However, despite these reports on the relationship between sleep and AD, the mechanisms for the SD-caused AD-like pathologies are still not fully demonstrated. In addition, it remains unknown whether the impacts of chronic SD on AD pathologies are transient, reversible, or long-lasting. Therefore, in our present study, we attempt to determine the effects of 2 months of chronic SD on cognitive behaviors and pathological and biochemical progression in AβPP^swe/PS1^Δ^E9 transgenic (TG) mice and their wild-type (WT) littermates.
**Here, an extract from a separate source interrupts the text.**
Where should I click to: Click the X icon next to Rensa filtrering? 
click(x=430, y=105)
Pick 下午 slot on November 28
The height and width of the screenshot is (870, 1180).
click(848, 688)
We found that chronic SD causes cognitive impairments in TG and WT mice, changes AβPP processing and increases the level of phosphorylated tau in both TG and WT mice, and aggravates senile plaques deposition in the cortex and hippocampus of TG mice. Furthermore, our results showed that chronic SD can result in mitochondria damage and neuronal apoptosis, which may also be involved in the chronic SD-associated AD pathogenesis. More importantly, all these behavioral, neuropathological, and biochemical changes induced by chronic SD were long lasting and irreversible by 3-month normal housingcondition.

MATERIALS AND METHODS

Mice

The AβPP^swe/PS1^Δ^E9 TG mice and their WT littermates (4 to 4.5 months old) used in this study were bred by male heterozygote and female WT mice. The breeding pairs of mice were purchased from theJackson Laboratory (No. 004462, Bar Harbor, MA, USA). Eighty mice were randomly divided into two batches of 40 mice each and were kept with 12-12 h light-dark cycle. All animal experiment procedures were performed in accordance with the guide for the care and use of laboratory animals by Shanghai Institutes for Biological Sciences of the Chinese Academy of Sciences. All efforts were made to reduce the number of animals and minimize the animals’ suffering.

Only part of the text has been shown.